::: Input
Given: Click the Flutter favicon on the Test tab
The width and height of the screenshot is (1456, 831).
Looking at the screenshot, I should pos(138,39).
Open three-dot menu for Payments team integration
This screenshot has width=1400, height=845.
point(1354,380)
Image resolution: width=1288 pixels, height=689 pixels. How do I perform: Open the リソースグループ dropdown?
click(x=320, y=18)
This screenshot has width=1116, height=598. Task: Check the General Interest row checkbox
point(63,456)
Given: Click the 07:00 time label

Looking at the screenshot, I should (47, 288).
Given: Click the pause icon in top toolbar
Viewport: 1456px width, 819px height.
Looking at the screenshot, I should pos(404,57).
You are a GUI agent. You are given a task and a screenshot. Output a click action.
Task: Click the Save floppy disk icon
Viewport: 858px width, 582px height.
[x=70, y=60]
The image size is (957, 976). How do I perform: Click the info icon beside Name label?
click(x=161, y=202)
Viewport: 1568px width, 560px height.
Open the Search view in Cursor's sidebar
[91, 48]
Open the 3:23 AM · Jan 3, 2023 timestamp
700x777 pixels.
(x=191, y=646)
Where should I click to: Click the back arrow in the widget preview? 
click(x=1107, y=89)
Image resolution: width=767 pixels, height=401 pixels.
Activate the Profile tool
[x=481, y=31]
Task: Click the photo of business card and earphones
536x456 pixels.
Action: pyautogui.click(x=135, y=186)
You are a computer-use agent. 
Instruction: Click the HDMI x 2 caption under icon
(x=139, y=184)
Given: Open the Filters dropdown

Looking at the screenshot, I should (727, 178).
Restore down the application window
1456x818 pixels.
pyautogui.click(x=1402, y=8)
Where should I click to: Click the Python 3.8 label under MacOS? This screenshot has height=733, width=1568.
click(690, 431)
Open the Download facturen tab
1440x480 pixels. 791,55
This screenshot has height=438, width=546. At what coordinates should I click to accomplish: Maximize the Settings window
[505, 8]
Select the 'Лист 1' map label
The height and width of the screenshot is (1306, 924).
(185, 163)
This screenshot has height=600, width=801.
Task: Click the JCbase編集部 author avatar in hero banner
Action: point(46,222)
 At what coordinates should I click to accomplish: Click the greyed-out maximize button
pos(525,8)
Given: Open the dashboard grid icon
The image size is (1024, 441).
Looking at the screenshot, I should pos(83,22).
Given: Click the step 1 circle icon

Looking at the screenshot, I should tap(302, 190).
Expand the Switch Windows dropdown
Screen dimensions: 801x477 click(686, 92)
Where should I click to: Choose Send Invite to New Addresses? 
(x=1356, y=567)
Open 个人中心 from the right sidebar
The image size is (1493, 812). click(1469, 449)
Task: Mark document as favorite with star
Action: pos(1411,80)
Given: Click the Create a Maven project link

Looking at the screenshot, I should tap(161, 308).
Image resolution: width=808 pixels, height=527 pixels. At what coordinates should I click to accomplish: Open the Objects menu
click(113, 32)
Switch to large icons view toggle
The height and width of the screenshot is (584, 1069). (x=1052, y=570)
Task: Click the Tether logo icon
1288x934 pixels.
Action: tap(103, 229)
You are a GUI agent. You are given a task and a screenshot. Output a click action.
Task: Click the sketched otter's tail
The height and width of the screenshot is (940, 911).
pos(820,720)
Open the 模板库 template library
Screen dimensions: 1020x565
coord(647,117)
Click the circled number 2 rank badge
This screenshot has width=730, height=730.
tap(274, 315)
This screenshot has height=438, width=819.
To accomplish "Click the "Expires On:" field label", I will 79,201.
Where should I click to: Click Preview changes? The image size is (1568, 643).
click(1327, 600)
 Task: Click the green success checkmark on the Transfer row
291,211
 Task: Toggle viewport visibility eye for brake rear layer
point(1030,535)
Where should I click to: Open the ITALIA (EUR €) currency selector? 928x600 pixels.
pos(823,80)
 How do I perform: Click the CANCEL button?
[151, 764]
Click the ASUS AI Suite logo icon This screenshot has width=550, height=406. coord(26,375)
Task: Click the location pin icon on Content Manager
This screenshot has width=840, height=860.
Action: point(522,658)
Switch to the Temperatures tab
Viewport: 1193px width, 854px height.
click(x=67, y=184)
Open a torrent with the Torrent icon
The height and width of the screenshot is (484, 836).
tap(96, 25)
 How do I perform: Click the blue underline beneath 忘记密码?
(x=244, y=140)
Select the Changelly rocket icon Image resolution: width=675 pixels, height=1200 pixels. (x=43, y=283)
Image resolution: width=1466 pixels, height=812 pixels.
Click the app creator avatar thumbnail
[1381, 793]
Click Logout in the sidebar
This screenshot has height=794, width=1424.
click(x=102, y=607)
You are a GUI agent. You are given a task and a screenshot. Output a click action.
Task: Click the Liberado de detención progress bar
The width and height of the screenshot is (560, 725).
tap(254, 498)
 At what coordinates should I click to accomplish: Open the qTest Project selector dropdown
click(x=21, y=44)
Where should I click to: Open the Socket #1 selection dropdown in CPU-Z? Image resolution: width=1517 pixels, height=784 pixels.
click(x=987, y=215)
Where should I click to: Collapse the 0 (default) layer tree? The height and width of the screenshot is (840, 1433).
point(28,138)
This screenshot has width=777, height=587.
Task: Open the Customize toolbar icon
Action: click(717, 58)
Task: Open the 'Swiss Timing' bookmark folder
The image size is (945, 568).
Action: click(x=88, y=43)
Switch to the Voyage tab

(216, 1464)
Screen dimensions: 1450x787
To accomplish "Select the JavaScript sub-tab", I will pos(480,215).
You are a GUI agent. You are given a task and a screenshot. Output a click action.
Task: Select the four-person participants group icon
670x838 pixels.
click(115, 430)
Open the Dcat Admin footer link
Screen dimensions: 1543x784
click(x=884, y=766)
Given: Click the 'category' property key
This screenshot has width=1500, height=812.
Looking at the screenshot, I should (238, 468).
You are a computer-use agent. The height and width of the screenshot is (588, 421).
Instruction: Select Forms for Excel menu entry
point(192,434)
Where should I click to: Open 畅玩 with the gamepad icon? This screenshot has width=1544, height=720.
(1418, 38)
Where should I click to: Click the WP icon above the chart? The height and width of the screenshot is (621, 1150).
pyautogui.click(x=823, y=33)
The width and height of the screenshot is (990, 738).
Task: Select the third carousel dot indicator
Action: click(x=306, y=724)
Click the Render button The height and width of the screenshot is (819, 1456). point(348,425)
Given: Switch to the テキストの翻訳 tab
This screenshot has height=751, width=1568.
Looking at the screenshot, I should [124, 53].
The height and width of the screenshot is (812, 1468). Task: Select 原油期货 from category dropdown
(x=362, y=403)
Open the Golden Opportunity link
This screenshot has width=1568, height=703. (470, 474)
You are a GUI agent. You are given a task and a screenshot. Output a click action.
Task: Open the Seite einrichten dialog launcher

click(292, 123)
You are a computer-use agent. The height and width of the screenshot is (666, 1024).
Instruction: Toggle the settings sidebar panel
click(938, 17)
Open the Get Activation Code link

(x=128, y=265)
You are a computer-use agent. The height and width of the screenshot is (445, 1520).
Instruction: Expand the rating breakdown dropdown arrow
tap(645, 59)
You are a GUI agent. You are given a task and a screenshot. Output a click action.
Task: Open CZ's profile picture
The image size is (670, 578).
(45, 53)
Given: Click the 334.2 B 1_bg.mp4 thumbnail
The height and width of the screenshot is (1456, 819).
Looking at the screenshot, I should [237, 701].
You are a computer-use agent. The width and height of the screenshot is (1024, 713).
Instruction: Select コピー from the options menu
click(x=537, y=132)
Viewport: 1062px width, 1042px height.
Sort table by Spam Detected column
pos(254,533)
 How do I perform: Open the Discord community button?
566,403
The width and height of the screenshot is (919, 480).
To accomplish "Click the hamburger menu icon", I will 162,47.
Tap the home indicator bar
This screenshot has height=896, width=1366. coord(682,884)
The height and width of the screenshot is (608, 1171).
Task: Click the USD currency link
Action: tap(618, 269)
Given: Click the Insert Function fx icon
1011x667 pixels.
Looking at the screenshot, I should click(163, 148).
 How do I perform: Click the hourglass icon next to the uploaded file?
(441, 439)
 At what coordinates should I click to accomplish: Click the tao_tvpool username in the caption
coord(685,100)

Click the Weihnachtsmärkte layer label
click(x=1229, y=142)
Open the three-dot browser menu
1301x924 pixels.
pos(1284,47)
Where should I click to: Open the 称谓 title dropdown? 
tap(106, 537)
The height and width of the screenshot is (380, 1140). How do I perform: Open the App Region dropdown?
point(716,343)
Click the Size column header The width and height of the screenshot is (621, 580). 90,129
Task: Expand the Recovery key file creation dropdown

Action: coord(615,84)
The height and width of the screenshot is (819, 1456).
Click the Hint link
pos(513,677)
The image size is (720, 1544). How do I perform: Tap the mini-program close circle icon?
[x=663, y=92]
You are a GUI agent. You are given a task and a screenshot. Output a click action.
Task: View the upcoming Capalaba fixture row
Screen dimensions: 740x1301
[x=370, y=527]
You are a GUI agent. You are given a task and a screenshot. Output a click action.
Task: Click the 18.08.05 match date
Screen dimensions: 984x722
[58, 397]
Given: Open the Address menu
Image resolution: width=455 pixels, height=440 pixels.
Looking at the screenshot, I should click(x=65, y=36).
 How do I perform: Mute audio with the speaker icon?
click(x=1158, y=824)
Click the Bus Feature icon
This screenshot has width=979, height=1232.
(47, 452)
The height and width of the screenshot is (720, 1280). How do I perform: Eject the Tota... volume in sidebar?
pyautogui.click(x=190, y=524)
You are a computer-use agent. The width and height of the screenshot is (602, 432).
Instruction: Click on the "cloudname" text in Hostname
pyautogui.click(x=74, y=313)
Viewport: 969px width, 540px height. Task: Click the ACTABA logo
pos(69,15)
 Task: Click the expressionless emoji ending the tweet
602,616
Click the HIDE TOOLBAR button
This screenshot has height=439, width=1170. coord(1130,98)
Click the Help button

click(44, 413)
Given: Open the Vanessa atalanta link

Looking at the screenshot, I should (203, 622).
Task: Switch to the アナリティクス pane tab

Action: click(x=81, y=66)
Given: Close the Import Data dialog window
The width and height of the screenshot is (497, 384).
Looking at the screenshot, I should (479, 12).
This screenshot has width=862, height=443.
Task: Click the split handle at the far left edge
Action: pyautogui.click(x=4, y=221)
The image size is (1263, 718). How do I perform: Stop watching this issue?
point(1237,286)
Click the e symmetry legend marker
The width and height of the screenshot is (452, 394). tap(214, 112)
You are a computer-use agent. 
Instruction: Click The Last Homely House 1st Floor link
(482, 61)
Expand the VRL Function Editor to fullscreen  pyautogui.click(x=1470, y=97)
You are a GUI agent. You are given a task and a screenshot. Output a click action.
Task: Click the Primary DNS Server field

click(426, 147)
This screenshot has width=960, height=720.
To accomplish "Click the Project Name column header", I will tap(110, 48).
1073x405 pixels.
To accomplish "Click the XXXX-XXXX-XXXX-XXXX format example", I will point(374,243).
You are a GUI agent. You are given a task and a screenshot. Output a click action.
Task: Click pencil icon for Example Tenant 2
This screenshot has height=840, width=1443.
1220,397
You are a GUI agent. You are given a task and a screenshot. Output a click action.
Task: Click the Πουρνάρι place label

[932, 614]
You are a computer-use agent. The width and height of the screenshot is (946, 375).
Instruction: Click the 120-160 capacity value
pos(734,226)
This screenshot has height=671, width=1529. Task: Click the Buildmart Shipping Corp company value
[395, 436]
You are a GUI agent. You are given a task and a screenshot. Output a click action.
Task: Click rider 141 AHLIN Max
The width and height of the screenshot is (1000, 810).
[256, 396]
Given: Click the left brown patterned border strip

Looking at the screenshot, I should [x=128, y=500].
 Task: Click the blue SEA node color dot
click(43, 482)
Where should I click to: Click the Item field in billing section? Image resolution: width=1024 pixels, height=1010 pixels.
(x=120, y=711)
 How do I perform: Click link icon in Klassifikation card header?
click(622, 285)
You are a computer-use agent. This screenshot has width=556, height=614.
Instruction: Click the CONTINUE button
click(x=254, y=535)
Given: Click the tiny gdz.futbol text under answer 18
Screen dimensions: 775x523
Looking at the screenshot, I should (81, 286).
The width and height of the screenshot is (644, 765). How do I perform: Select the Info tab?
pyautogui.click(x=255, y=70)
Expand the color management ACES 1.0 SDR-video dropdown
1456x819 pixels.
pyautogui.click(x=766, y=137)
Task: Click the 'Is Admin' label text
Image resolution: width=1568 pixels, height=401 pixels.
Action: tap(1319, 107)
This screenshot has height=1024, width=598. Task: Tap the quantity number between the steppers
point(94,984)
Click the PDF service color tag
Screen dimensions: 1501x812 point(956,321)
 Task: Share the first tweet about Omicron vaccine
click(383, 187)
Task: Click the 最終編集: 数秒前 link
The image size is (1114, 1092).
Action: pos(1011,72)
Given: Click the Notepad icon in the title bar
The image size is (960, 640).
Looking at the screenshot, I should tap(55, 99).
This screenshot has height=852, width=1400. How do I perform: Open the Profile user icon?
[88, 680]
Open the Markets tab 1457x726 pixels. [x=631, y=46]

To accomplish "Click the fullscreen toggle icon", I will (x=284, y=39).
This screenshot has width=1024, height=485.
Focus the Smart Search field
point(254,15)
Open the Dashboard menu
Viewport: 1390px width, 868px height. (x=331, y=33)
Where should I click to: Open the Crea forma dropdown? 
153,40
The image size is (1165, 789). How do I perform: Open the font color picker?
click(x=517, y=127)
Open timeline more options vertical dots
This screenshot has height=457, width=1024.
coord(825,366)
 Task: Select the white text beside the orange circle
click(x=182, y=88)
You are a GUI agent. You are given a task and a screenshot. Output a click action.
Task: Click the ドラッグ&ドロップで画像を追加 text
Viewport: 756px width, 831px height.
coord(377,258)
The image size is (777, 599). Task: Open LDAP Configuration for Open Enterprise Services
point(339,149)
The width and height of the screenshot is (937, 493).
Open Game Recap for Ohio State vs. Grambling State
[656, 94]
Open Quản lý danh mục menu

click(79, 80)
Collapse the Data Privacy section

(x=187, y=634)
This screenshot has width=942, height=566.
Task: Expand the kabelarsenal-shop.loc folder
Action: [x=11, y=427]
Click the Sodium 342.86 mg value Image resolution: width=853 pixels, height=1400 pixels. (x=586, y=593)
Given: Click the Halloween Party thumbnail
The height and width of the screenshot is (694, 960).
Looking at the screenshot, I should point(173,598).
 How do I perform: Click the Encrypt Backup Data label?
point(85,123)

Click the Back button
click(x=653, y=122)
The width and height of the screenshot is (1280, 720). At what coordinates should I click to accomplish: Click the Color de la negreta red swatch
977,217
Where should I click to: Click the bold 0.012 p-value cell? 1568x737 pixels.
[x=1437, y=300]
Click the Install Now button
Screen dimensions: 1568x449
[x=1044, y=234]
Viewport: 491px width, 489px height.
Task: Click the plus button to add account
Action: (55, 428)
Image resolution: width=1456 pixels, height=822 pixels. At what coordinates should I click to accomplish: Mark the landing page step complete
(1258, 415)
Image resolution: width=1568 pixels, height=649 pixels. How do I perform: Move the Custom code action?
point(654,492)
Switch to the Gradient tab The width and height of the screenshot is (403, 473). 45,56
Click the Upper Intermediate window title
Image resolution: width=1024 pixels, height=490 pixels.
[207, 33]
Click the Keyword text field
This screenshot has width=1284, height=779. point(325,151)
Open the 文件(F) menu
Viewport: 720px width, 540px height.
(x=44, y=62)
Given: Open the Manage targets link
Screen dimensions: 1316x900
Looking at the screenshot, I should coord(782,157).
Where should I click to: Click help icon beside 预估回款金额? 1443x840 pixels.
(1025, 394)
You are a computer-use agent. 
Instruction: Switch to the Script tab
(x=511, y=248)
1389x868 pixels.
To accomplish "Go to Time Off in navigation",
::::::
**Exercise objective**
Reproduce the stretch of the material from the line containing "Click the Help button" through the line containing "point(1237,286)", renaming "Given" to "Instruction" throughout and leaving all else unchanged.

**Output for this task**
Click the Help button

click(44, 413)
Instruction: Open the Vanessa atalanta link

Looking at the screenshot, I should (203, 622).
Task: Switch to the アナリティクス pane tab

Action: click(x=81, y=66)
Instruction: Close the Import Data dialog window
The width and height of the screenshot is (497, 384).
Looking at the screenshot, I should (479, 12).
This screenshot has width=862, height=443.
Task: Click the split handle at the far left edge
Action: pyautogui.click(x=4, y=221)
The image size is (1263, 718). How do I perform: Stop watching this issue?
point(1237,286)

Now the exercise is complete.